When stratified by molecular subtype, the median time to therapy initiation was 28 days (IQR 25–32) for HER2-positive patients with IBR versus 27 days (IQR 24–31) for those without IBR (p = 0.41), and 29 days (IQR 26–33) versus 28 days (IQR 25–32) for triple-negative patients (p = 0.48). No cases exceeded the accepted 6-week threshold for adjuvant treatment initiation recommended by ESMO guidelines.

Overall, 9 patients (4.3%) experienced postoperative complications that required minor intervention (Clavien–Dindo ≥ II), but none resulted in a delay beyond 42 days. The rate of delayed adjuvant therapy (>30 days) was comparable between groups (IBR = 12.8% vs. non-IBR = 11.5%; χ² (1) = 0.07, p = 0.79).

These data confirm that immediate reconstruction did not prolong the time to adjuvant systemic therapy, even in biologically aggressive subtypes. Similar findings have been reported by Frasier et al. [15] and Roubaud et al. [8], supporting the safety of immediate reconstruction within coordinated multidisciplinary workflows.
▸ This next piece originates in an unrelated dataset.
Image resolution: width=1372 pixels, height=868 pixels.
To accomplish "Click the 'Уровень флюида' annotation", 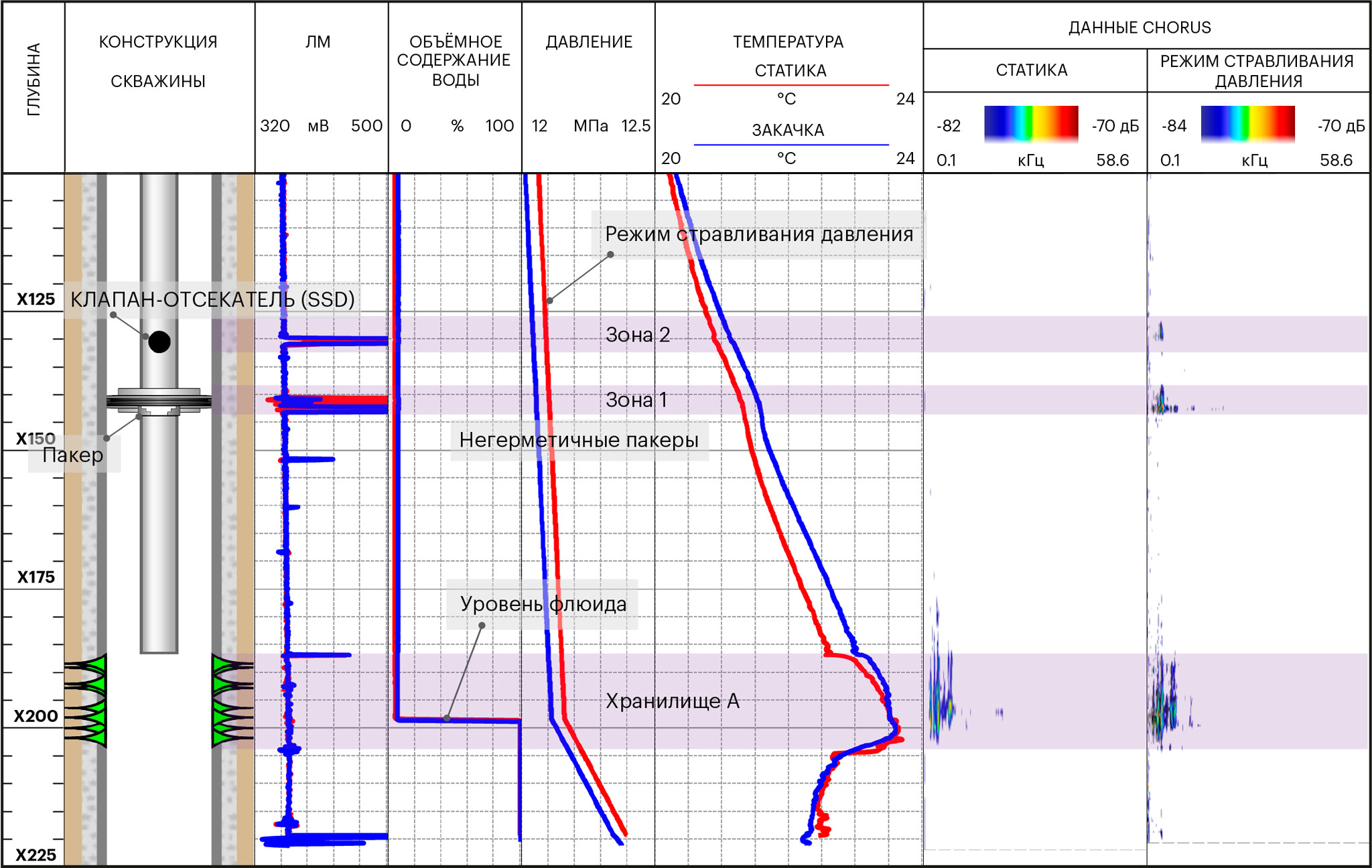I will 543,604.
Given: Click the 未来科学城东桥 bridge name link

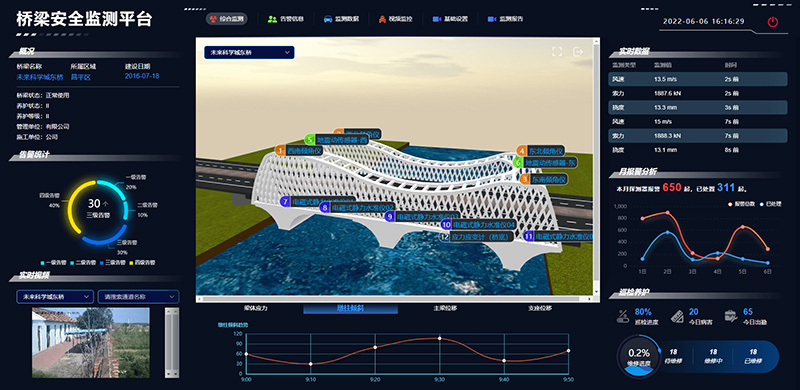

When stratified by molecular subtype (HER2-positive, TNBC, high Ki-67), postoperative complication rates—including wound infections, seroma/hematoma, and Clavien–Dindo ≥ II events—did not differ significantly between groups, suggesting that biologically aggressive tumors were not associated with increased short-term morbidity.

4. Discussion

The decision to perform IBR after mastectomy is increasingly shaped by tumor biology, consistent with the broader adoption of neoadjuvant chemotherapy and biologically driven protocols that facilitate tailored surgical timing [5,7,15]. Nonetheless, disparities persist: patients with high Ki-67 tumors or unfavorable receptor profiles continue to have reduced access to IBR, reflecting institutional variability and cautious surgical attitudes [6,8,9,12,16,17]. Addressing this gap requires standardized pathways, expanded genetic testing, and early reconstructive input so that access to IBR reflects individualized patient factors rather than perceived tumor risk alone [5,6,7,16,17].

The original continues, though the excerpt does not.